TASK.
Please convert every line of the records below into a JSON list of strings, one string per line, with blank lines and the pictures left out.

RECORDS FOR THIS EXERCISE.
----------
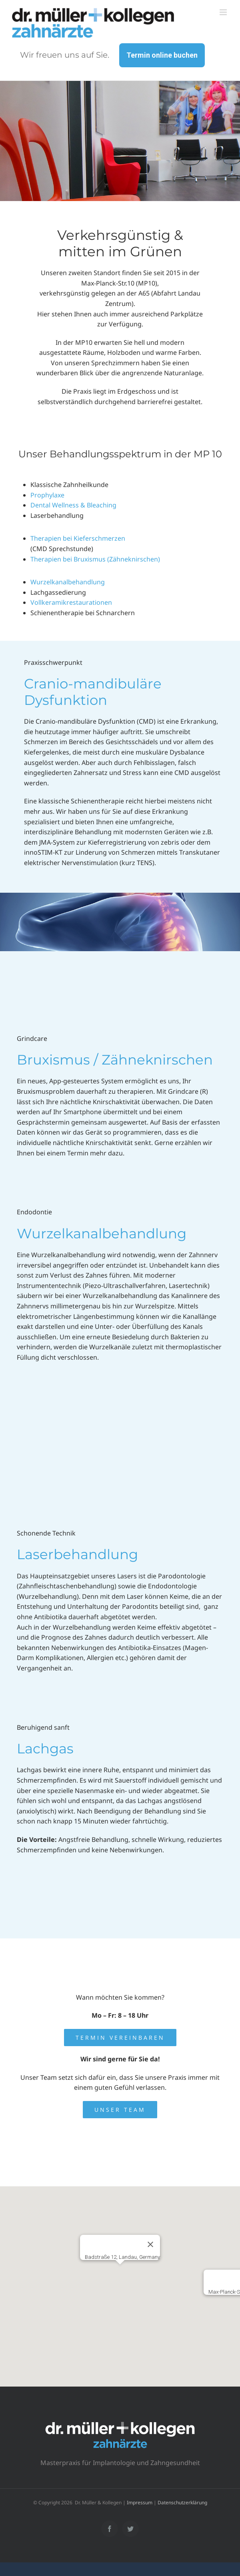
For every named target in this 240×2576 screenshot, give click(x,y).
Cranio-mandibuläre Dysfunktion (93, 691)
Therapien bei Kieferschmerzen (77, 538)
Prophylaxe (47, 495)
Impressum (139, 2502)
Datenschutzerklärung (182, 2502)
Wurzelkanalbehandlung (67, 582)
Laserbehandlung (77, 1554)
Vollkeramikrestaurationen (71, 602)
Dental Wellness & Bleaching (73, 505)
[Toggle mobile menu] (224, 12)
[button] (119, 2275)
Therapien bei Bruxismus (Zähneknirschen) (95, 559)
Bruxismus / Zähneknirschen (115, 1059)
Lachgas (45, 1748)
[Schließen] (150, 2244)
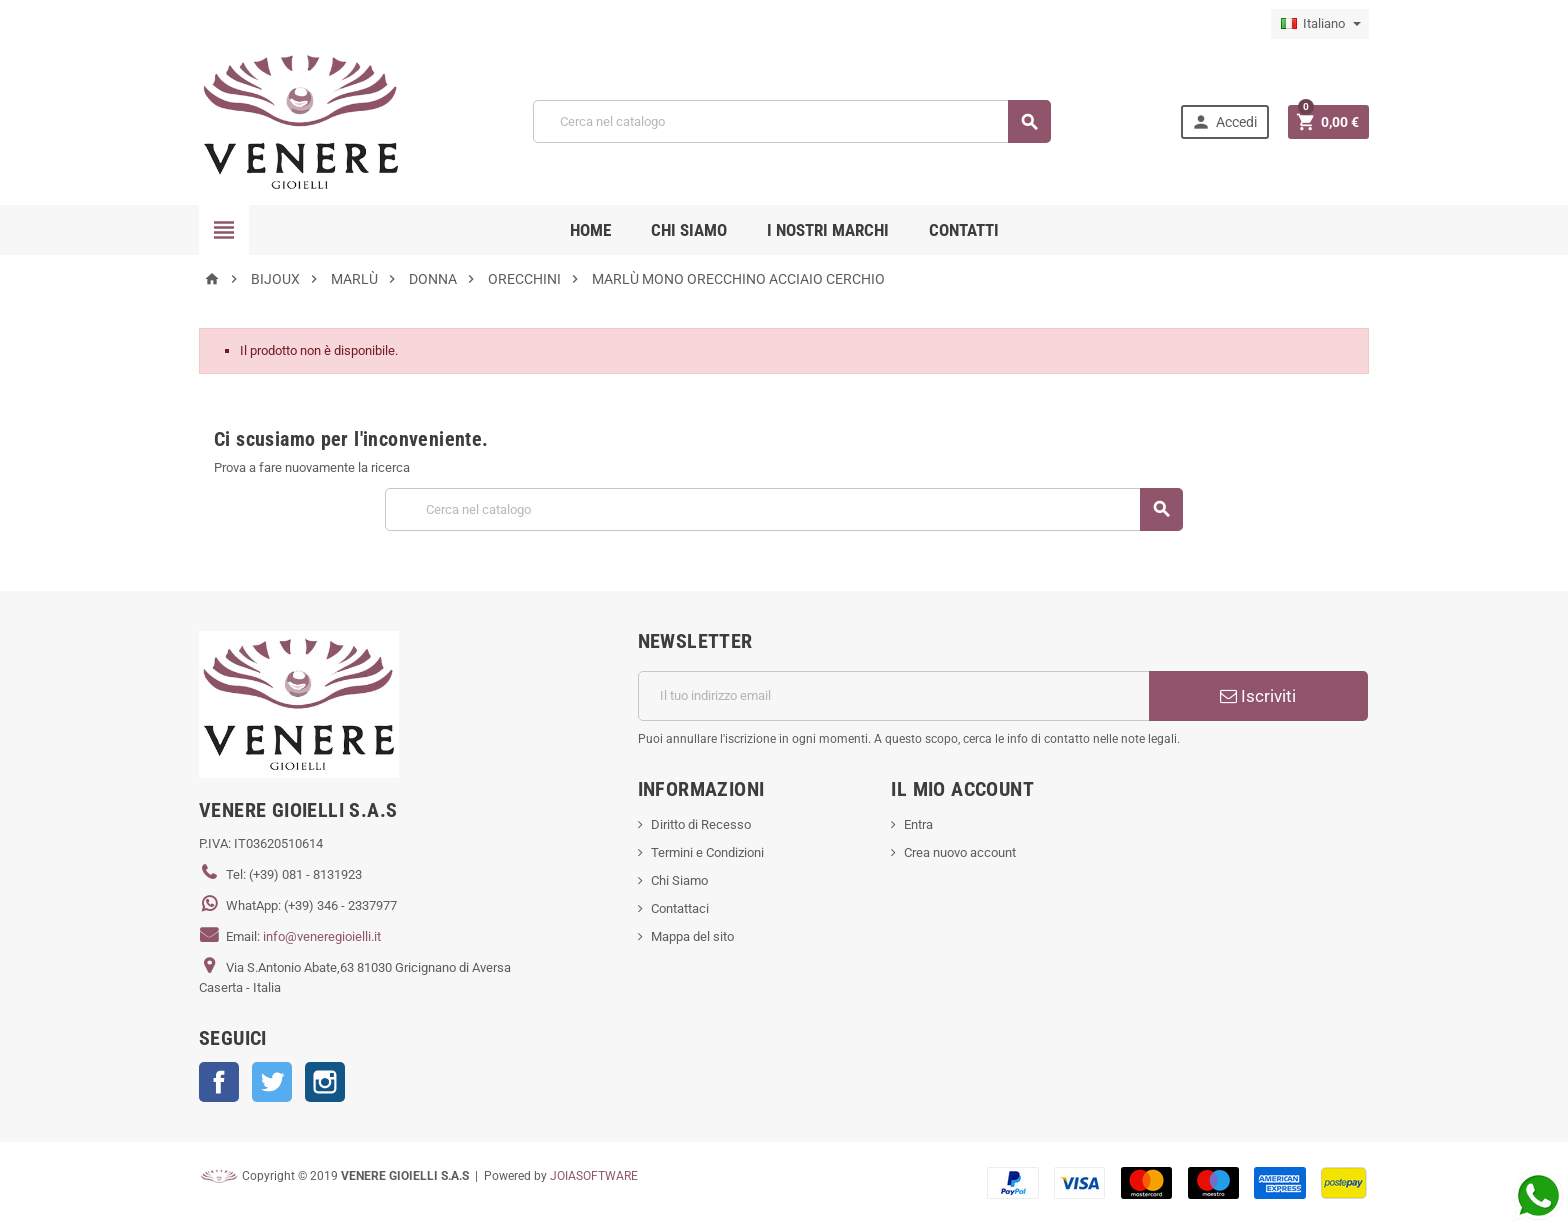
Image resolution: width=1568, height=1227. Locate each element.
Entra (918, 824)
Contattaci (680, 908)
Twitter (272, 1082)
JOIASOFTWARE (594, 1176)
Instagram (325, 1082)
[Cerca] (791, 121)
----------
REPLY TO THE EXERCISE.
[
  "For every named target in this 240×2576 screenshot, give click(x,y).",
  "Cranio-mandibuläre Dysfunktion (93, 691)",
  "Therapien bei Kieferschmerzen (77, 538)",
  "Prophylaxe (47, 495)",
  "Impressum (139, 2502)",
  "Datenschutzerklärung (182, 2502)",
  "Wurzelkanalbehandlung (67, 582)",
  "Laserbehandlung (77, 1554)",
  "Vollkeramikrestaurationen (71, 602)",
  "Dental Wellness & Bleaching (73, 505)",
  "[Toggle mobile menu] (224, 12)",
  "[button] (119, 2275)",
  "Therapien bei Bruxismus (Zähneknirschen) (95, 559)",
  "Bruxismus / Zähneknirschen (115, 1059)",
  "Lachgas (45, 1748)",
  "[Schließen] (150, 2244)",
  "Image resolution: width=1568, height=1227. Locate each element.",
  "Entra (918, 824)",
  "Contattaci (680, 908)",
  "Twitter (272, 1082)",
  "JOIASOFTWARE (594, 1176)",
  "Instagram (325, 1082)",
  "[Cerca] (791, 121)"
]